Sometimes you need a quick and easy UI for your application. In the past, these were bare-bones buttons, inputs, and other displays barely usable by even technical users. But the quality has improved for even the quickest-built UIs, and they've become easier to build. Now it's for everyone, from machine learning engineers who need a quick interface to customer support workers who need a wrapper around an internal system.
There's Gradio (acquired by Huggingface, undisclosed amount) for simple UIs for machine learning models. Simple text inputs that are reactive to text outputs, data frame outputs, or even images. Useful for getting a UI to run text-to-text inference (e.g., chatbots, NLP) or text-to-image (e.g., Stable Diffusion). Gradio powers the generic model UIs for Huggingface now.
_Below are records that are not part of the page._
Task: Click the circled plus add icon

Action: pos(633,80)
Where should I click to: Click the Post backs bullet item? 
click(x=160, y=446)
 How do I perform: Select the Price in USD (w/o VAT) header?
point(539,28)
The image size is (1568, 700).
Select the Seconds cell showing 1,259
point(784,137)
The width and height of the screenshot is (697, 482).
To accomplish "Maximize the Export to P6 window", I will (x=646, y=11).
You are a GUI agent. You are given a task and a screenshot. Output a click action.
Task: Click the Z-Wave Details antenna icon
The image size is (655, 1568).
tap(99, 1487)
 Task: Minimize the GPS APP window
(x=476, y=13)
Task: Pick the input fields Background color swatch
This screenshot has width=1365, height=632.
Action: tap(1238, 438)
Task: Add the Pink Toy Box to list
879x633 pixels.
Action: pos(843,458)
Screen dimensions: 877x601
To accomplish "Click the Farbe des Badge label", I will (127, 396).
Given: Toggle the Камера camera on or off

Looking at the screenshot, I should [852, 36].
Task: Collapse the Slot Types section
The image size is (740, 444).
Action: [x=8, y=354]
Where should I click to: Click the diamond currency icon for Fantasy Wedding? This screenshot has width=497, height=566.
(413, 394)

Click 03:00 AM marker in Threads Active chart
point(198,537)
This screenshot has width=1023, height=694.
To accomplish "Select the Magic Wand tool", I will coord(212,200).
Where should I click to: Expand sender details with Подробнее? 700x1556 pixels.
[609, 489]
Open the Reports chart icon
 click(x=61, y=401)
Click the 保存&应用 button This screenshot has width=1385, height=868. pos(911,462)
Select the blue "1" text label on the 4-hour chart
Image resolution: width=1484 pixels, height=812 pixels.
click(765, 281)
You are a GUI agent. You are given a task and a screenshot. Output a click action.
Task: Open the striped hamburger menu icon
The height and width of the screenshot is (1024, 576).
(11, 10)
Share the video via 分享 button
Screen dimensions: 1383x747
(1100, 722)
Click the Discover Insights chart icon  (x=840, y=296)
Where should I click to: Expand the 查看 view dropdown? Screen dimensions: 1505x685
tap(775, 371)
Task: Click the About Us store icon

Then there's Streamlit (acquired by Snowflake for $800mm), which is a similar product but skews more toward the data analyst crowd. It also features reactive components and a primitive but useful layout system.
There's the internal tool category, ranging from Retool (for apps that non-technical internal users use) to Airplane (more focused on UIs built for DevOps and Ops workflows).
Just like NextJS occupies the role of "what's the quickest way to get a full-stack application on the internet?", these tools satisfy the "what's the quickest way to get a UI for my code?". Routine questions now, but as the tech improves and the cost decreases, they become more interesting.